About this exercise - Your answer is the lines below, exactly, from the one that contains "Click the SBIN stock link" through the one that contains "Instruction: Reload the temporary extension", both included.

Materials provided -

■ ■ ■ ■ ■ ■ ■

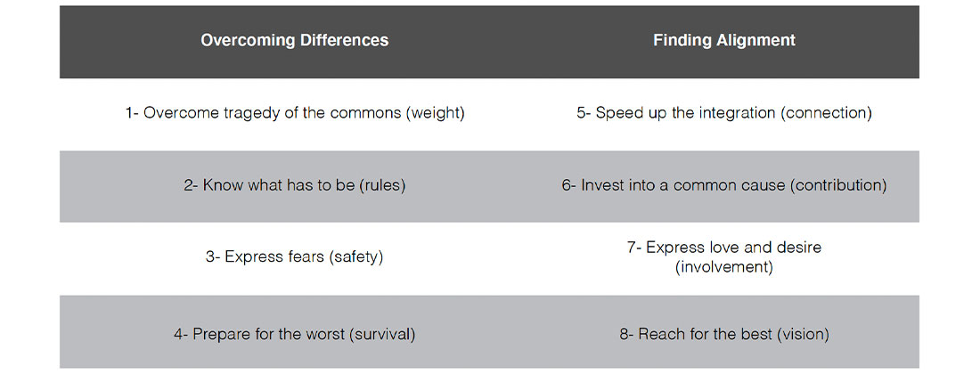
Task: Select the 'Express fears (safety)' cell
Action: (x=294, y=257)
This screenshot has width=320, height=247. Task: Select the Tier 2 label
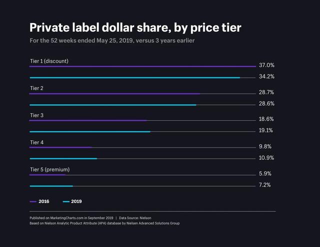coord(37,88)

■ ■ ■ ■ ■ ■ ■

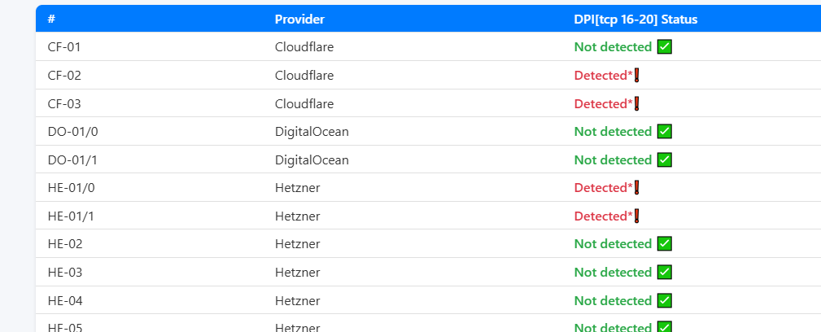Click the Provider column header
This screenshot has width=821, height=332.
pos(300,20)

■ ■ ■ ■ ■ ■ ■

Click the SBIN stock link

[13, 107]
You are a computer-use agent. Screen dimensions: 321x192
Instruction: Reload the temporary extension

■ ■ ■ ■ ■ ■ ■

Task answer -
Click the SBIN stock link

[13, 107]
You are a computer-use agent. Screen dimensions: 321x192
Instruction: Reload the temporary extension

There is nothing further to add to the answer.